Con l'arrivo di Pietro Leopoldo di Lorena (dal 1767 al 1790) si ha una netta
svolta economica rispetto ai metodi dei Medici che avevano sempre favorito
l'economia cittadina ignorando se non in modo del tutto episodico le
necessità della campagna ed in particolare di quella malata come la Maremma
in genere.
Il fatto storico.
Con un decreto granducale (Motuprorio) del 17 dicembre 1769, si stabilisce
che il latifondo laico e religioso venga suddiviso, per essere assegnato in
enfiteusi perpetua a
nuovi proprietari con l'obbligo di risiedervi e coltivarlo.
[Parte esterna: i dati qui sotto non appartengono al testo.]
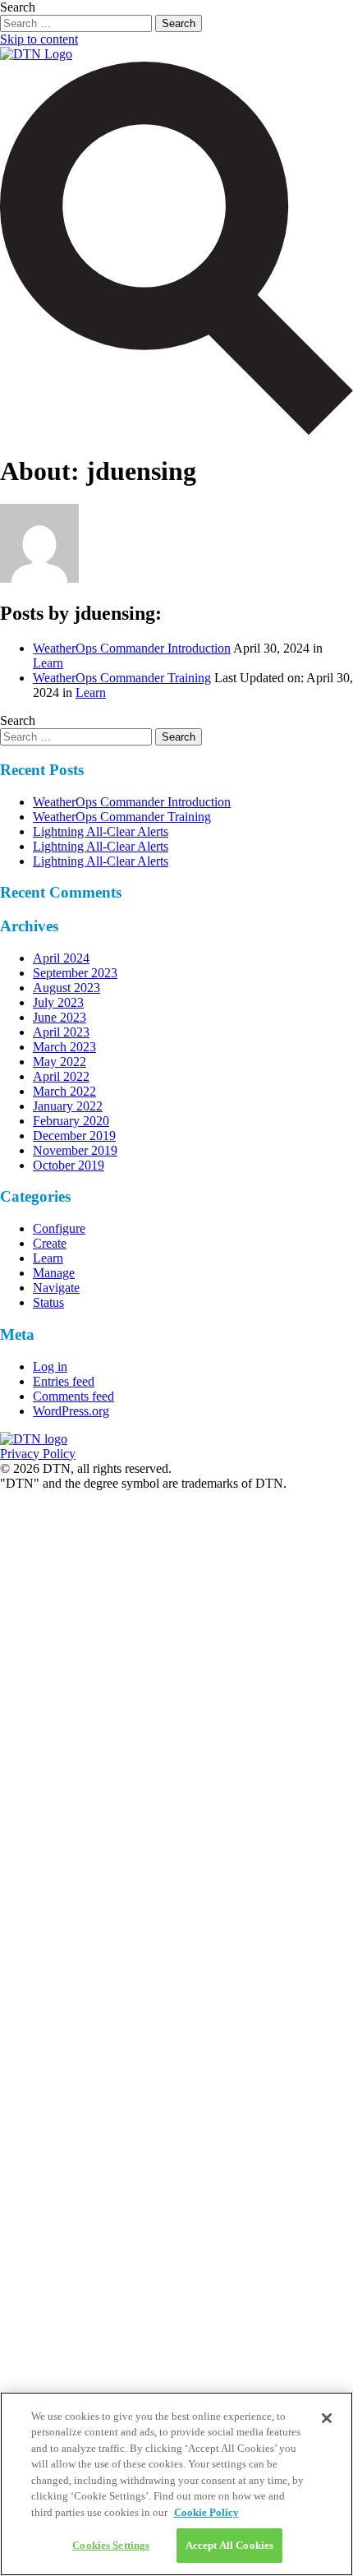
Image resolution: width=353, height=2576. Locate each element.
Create (49, 1243)
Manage (54, 1273)
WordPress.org (71, 1411)
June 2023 (59, 1017)
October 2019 (68, 1165)
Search (17, 7)
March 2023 (64, 1047)
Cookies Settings (110, 2545)
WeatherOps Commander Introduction (132, 648)
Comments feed (73, 1396)
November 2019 (75, 1150)
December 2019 (74, 1136)
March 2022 (64, 1091)
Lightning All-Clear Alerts (100, 831)
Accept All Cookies (229, 2545)
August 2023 (66, 988)
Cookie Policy (206, 2512)
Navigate (56, 1288)
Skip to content (39, 39)
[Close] (327, 2418)
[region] (176, 2484)
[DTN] (33, 1439)
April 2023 (61, 1032)
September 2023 (75, 973)
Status (48, 1302)
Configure (59, 1228)
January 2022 (68, 1106)
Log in (50, 1366)
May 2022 (59, 1062)
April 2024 (61, 958)
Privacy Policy (38, 1454)
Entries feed (63, 1381)
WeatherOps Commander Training (122, 678)
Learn (48, 663)
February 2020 (71, 1121)
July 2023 (58, 1002)
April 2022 (61, 1076)
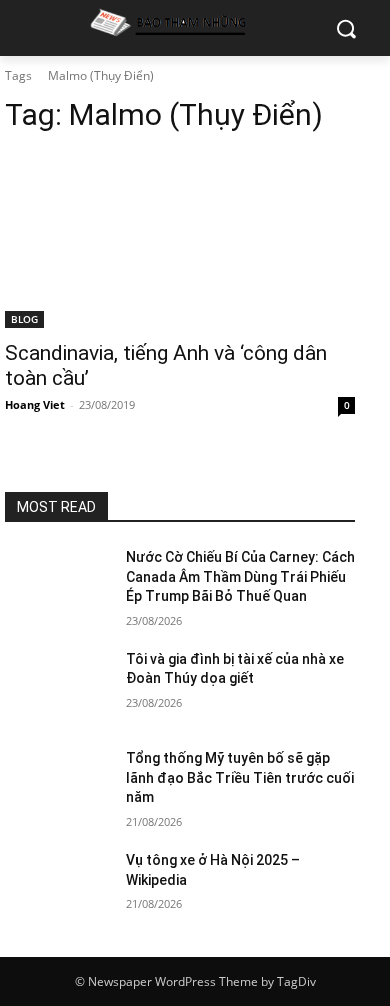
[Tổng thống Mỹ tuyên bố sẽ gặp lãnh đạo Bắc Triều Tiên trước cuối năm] (57, 786)
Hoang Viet (35, 404)
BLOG (24, 319)
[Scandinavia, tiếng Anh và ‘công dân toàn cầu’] (180, 240)
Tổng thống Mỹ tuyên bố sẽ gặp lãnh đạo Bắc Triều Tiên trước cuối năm (240, 777)
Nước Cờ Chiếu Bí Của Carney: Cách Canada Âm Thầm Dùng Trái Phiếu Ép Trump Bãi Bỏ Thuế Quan (240, 576)
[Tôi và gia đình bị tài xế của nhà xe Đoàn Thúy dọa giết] (57, 687)
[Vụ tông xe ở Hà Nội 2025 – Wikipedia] (57, 888)
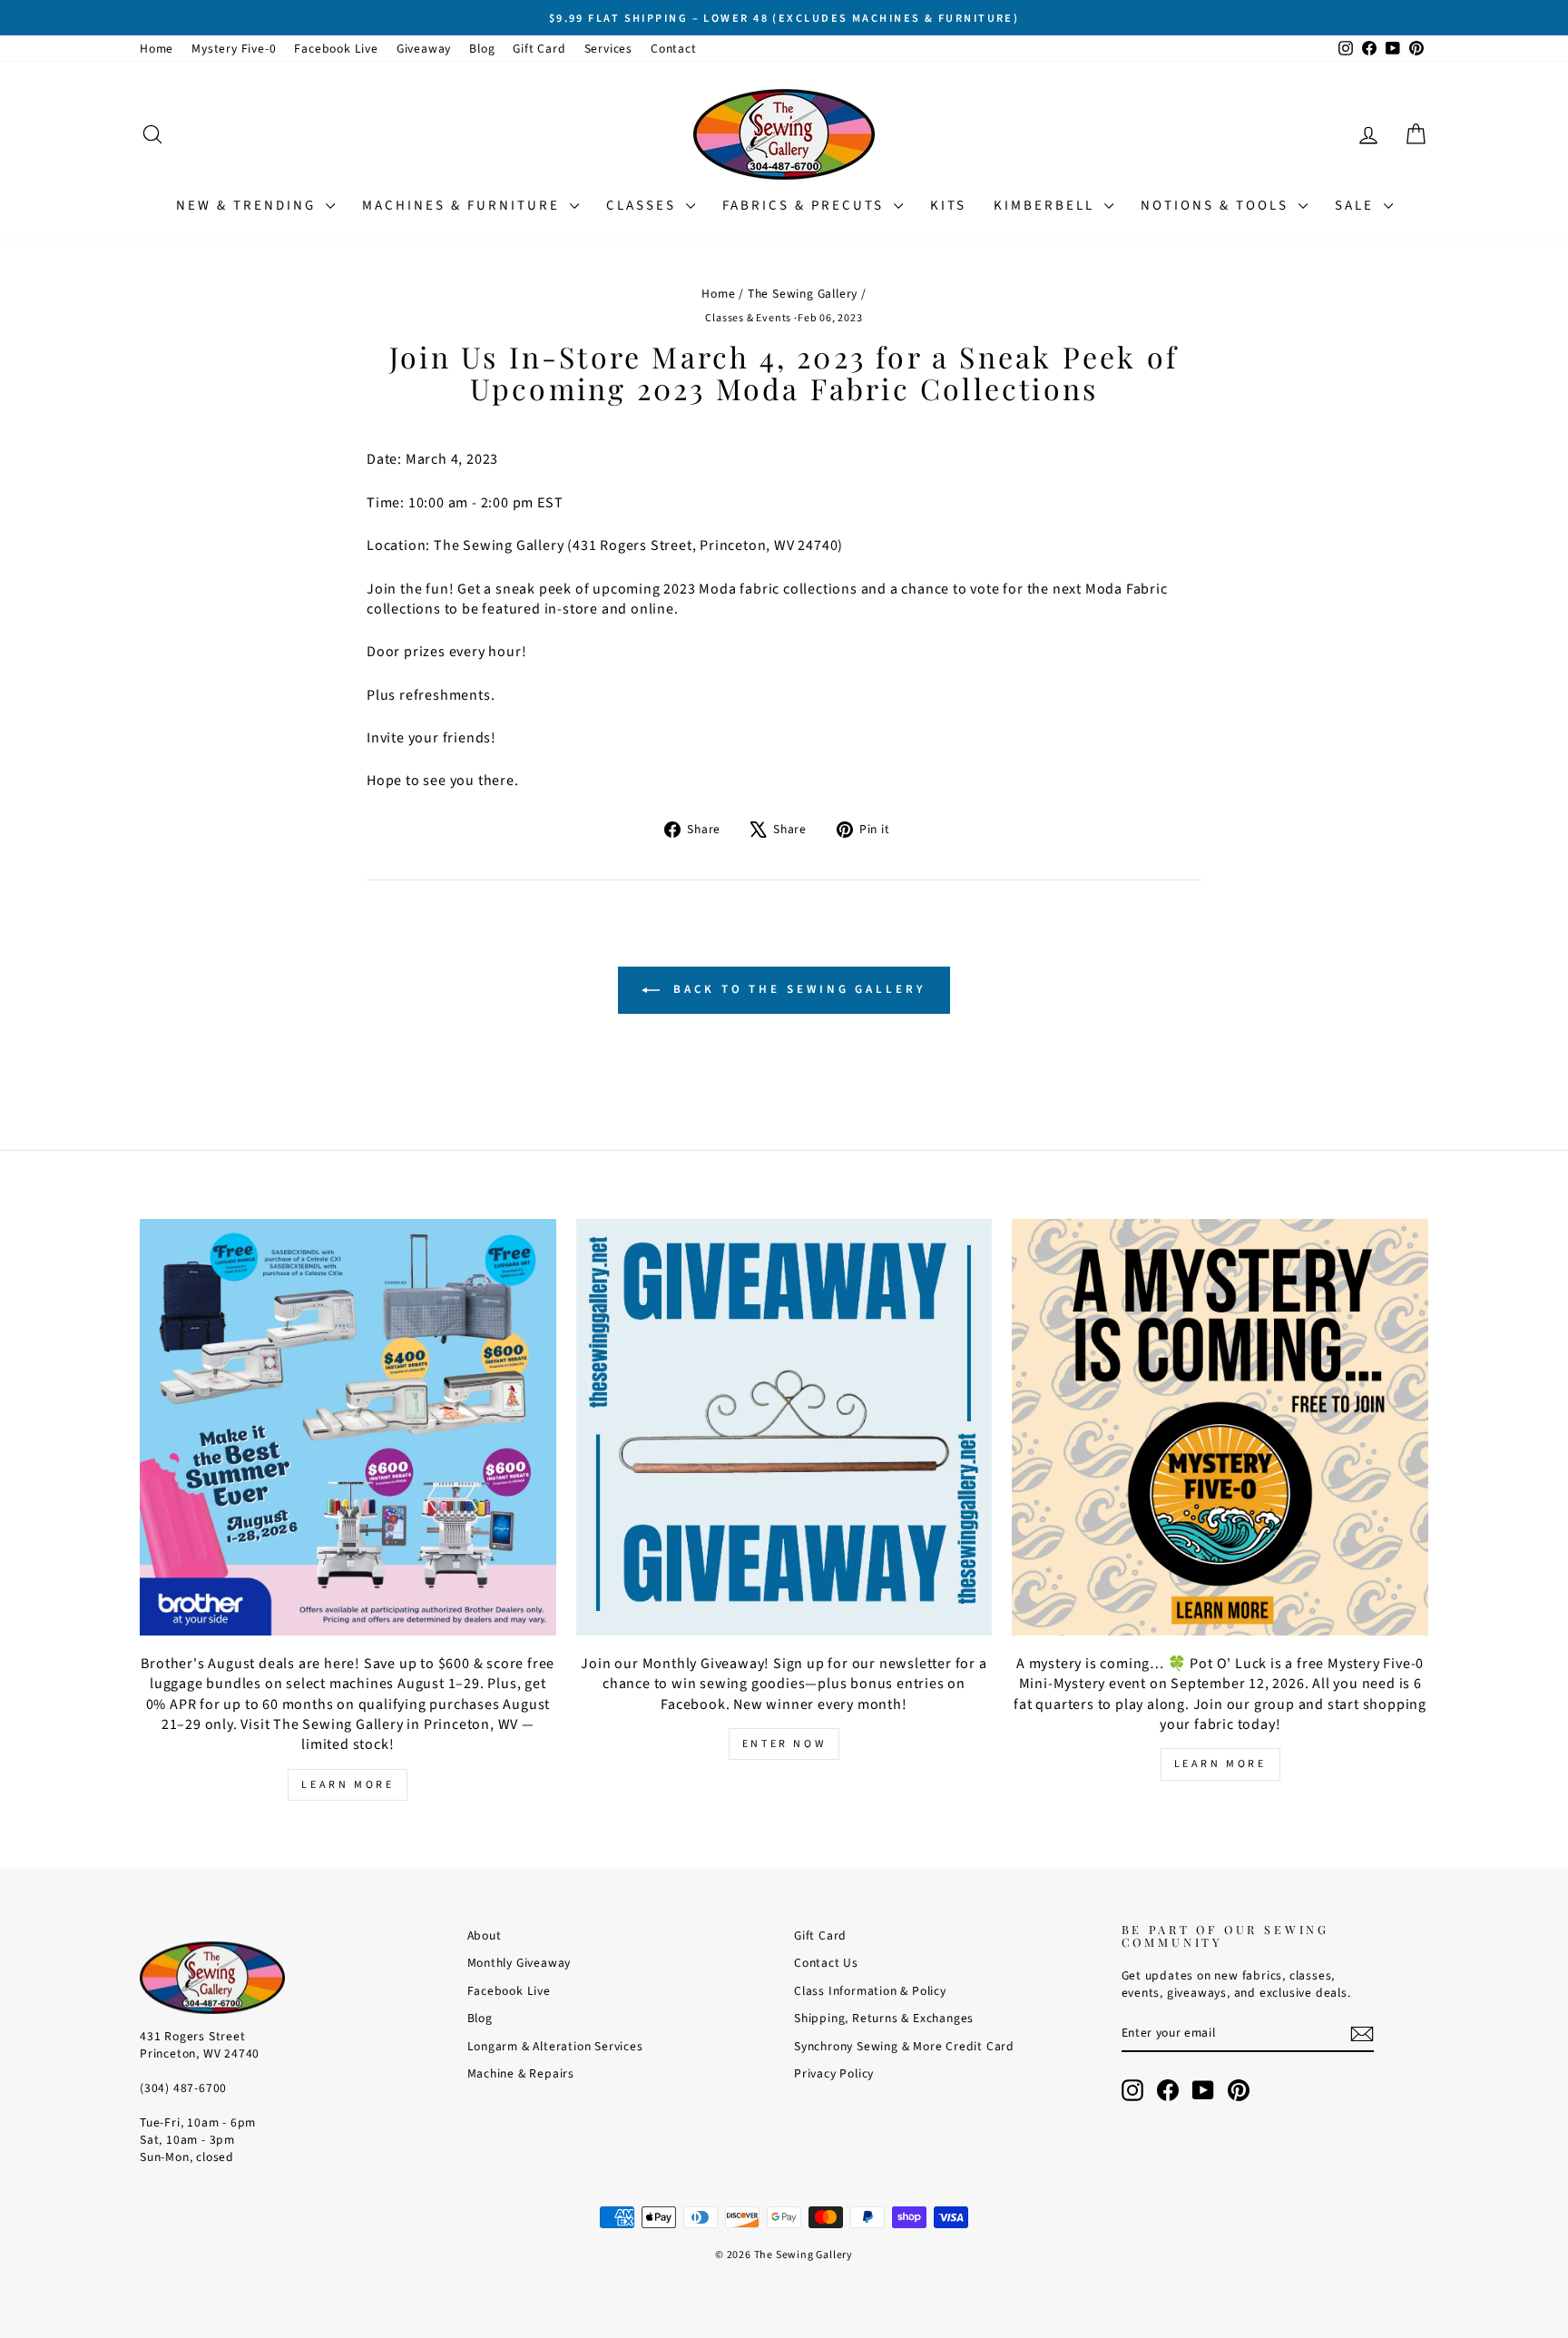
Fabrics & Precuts (805, 205)
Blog (482, 48)
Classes (643, 205)
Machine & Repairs (521, 2073)
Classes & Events (748, 318)
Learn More (347, 1785)
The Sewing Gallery (803, 293)
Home (156, 48)
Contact (674, 48)
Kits (948, 205)
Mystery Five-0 (233, 48)
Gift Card (539, 48)
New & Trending (248, 205)
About (484, 1935)
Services (608, 48)
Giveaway (424, 48)
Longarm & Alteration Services (555, 2046)
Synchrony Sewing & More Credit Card (904, 2046)
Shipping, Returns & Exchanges (884, 2018)
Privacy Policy (834, 2073)
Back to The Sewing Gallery (796, 989)
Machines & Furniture (463, 205)
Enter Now (784, 1744)
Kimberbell (1047, 205)
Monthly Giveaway (519, 1962)
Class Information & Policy (870, 1990)
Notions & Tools (1217, 205)
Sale (1357, 205)
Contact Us (826, 1962)
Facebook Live (335, 48)
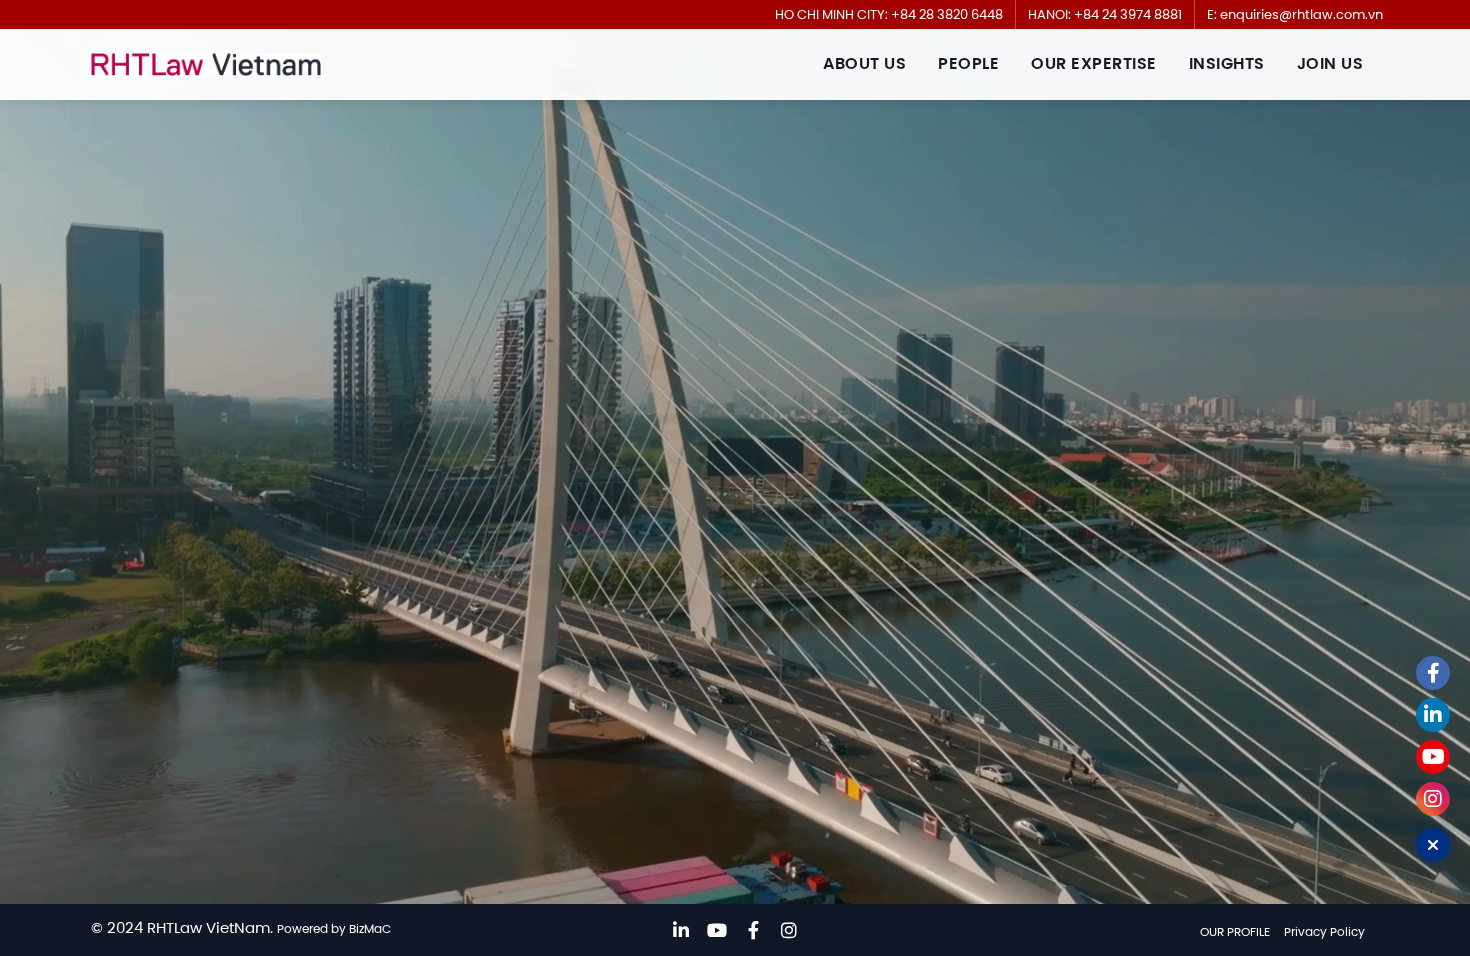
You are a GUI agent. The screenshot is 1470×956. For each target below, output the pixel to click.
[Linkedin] (681, 930)
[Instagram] (789, 930)
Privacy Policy (1324, 931)
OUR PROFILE (1235, 931)
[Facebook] (753, 930)
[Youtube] (717, 930)
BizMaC (370, 928)
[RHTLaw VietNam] (206, 64)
Ma i tempi per
Vada non saranno brevi e solo poco prima del 1790 l'intraprendente
arcivescovo Angelo Franceschi con l'aiuto del Granduca inizia ad affrontare
il problema realizzando le prime canalizzazioni di scolo verso il Tripesce
e creando alcuni poderi nella parte della tenuta lato monte. Il Granduca
farà la sua parte iniziando altri lavori di bonifica del Padule di Vada e
gli interventi di potenziamento alla rete stradale fra cui la Via dei
Cavalleggeri. Nel 1790 Pietro Leopoldo di Lorena si sposta a Vienna per
assumere la dignità imperiale come Leopoldo II.
A Firenze resta Ferdinando III figlio secondogenito di Pietro Leopoldo, poco
più che ventenne, Granduca di Toscana dal 1791 al 1799 anno della sua
destituzione ad opera di Napoleone per riprendere dopo il periodo francese
dal 1814 al 1824. Dotato di mite carattere continua l'opera del padre valendosi
di un prezioso collaboratore,Vittorio Fossombroni,
finchè la malaria ne causa la morte nel 1824.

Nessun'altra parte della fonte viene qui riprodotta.